1万人の部下をぐんぐん成長させたすごいノート術 部下ノート
望月 禎彦、髙橋 恭介
アスコム / 2021-02
この本について
部下との面談のあと、「結局あの指導は響いてたんだろうか…」とモヤモヤしたまま日が過ぎていくこと、僕もずっとありました。人によって響く言葉が違うのは分かっているのに、毎回その場しのぎの伝え方になってしまう。しかも個別対応をしようとすると、自分の時間がどんどん奪われていく気がして、気持ちだけが先に疲れてしまうんですよね。 この本が面白いのは、「部下ノート」というかなり地味な仕組みで、この堂々巡りを崩していくところです。

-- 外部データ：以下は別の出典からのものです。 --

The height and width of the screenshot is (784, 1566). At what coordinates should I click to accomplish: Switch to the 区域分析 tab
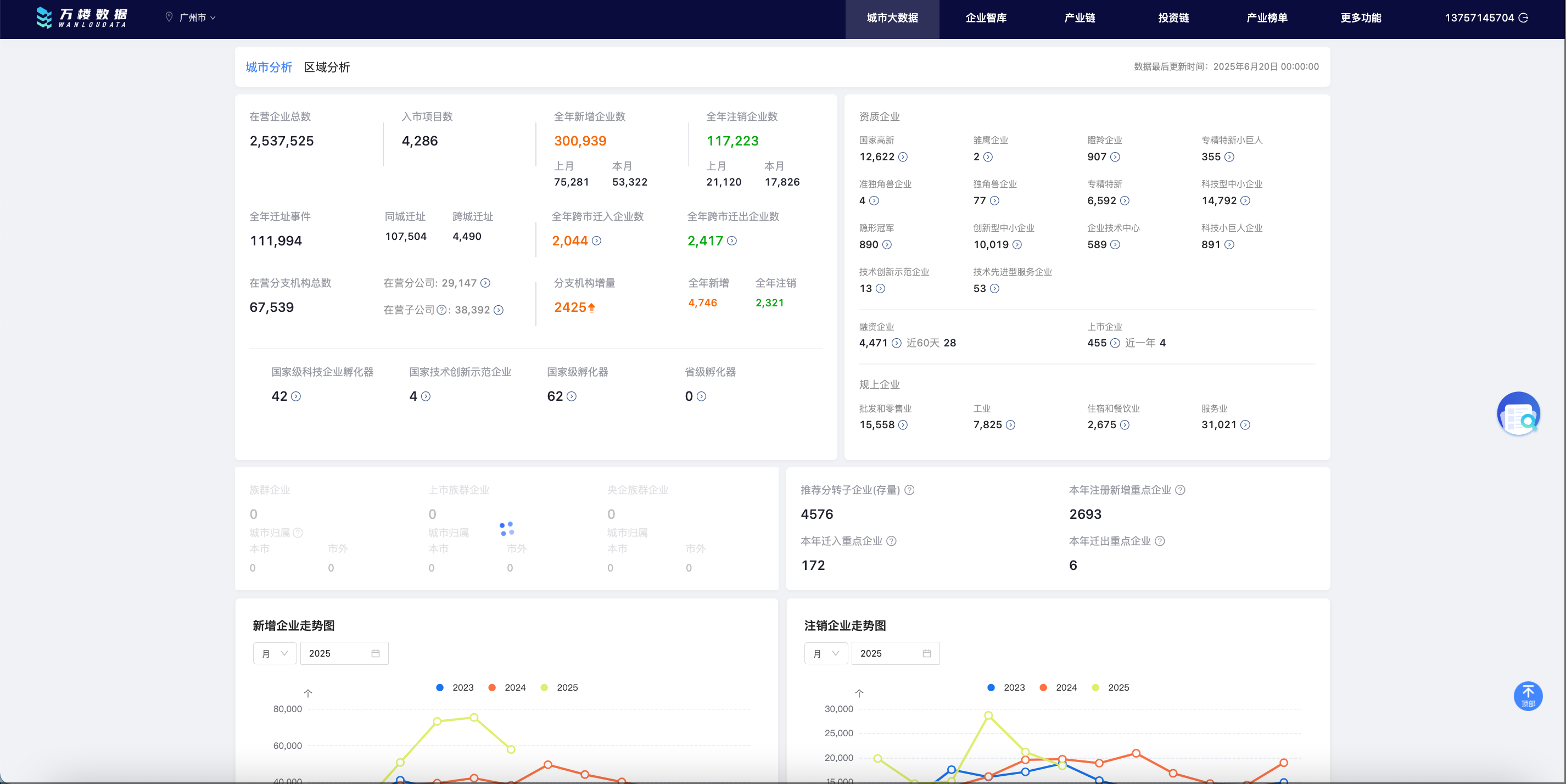pyautogui.click(x=327, y=67)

毎日一行でも、部下の行動や心の動きを書いておくと、上司側の目がだんだん整ってきます。弱点が数字ではなく行動の粒度で見えてきたり、前に伝えた言葉がどこでつまずいていたのかが捉えやすくなったりする。結果、個別対応の手間が増えるどころか、むしろ指導時間が減ったという話にも納得感がありました。 もう一つ、自分には刺さったのが「同じ言い方をしているから、同じ結果になる」という指摘。うまくいかない時、部下ではなく“伝え方のバリエーション”を自分の側に増やすという発想は、正直これまで抜け落ちていました。心理的安全性の話も含めて、こちらの態度や表情が想像以上に影響しているという視点を思い出させてくれます。 個人的には、「手元の部下をどう育てればいいか、毎日少し迷っている人」に特にしっくりくる本だと思います。自分の観察力と伝え方を、ノートという地味な手段で底上げしていく感じが、現場のリアルに合っていました。